Publié le 21 Février 2020

 

Malaises, hallucinations, crises de larmes, d'angoisse ou d'hystérie, bouffées délirantes, sensations de dépersonnalisation, sentiment de persécution... Voyager à l'étranger peut parfois conduire aux urgences psychiatriques ! Dans quelques rares endroits du monde, une infime proportion de touristes relèvent d'un malaise nommé "syndrome du voyageur" aux causes et aux manifestations très diverses. Accompagné de troubles corporels, vertiges, sueurs ou accélérations du rythme cardiaque, ce trouble psychique, passager, réversible et a priori sans gravité, est ressenti subitement par des personnes confrontées à une réalité à laquelle elles n'étaient pas préparées ou contraire à leurs fantasmes.

A Florence, berceau de la Renaissance, la profusion d'oeuvres d'art peut déclencher chez des touristes submergés par le message artistique ou l'interprétation qu'ils en font une mystérieuse et très vive émotion esthétique nommée "syndrome de Stendhal" en référence aux troubles décrits par l'écrivain lors de son passage à Florence en 1817. Décrit depuis 1979, ce syndrome ne fait pas l'unanimité au sein du corps médical car il reste très difficile à définir et n'aurait touché que quelques dizaines de touristes dans une ville recevant chaque année des millions de visiteurs. Les plus pragmatiques l'expliquent même par les effets cumulés de la fatigue, de la chaleur et du décalage horaire !

En Inde, destination à forte "personnalité" qui stimule l'imaginaire, beaucoup d'occidentaux perdent leurs repères et ne supportent pas le choc culturel face à la foule, aux excès du climat et à l’omniprésence de la mort. Autre lieu et autre raison, à Jérusalem, l'Histoire, la quantité de symboles religieux et le caractère sacré de la ville entraînent de nombreux pèlerins sur une voie mystique ou dans un état modifié de conscience.
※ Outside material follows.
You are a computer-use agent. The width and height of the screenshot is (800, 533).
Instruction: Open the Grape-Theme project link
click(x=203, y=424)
Quant à la France, le "syndrome de Paris" est souvent ressenti par des japonais qui espèrent trouver une image paradisiaque et fantasmée de la capitale française, raffinement, mode, chic et délicatesse, mais qui découvrent au contraire un désordre, des comportements, des codes de communication et une culture au quotidien très éloignés de ceux véhiculés et idéalisés par la littérature et le cinéma !
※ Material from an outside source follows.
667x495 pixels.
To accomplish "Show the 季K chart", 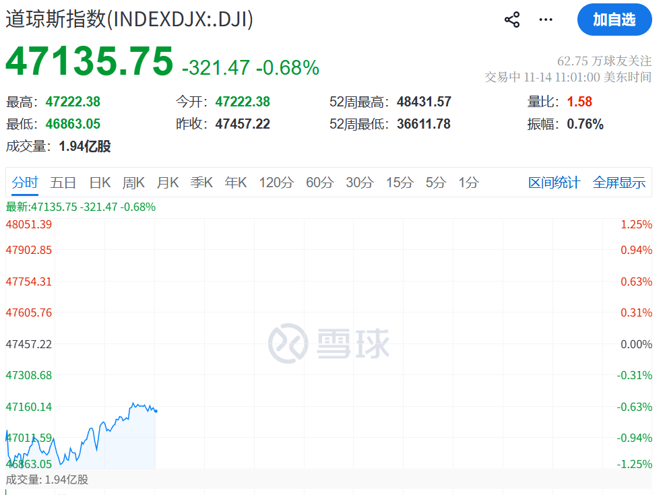I will pyautogui.click(x=202, y=182).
A l'opposé des urgences psychiatriques, il faut enfin évoquer le "sentiment océanique", cette impression rarissime d'être en lien avec l'Univers, mêlant béatitude des sens et temps figé dans lequel rien ni personne n'existe plus, bonheur absolu indescriptible, ataraxie ressentie un matin d'été face à un paysage sublime, plénitude absolue dans un moment de paix parfaite qu'on souhaite à chacun de ressentir au moins une fois dans sa vie !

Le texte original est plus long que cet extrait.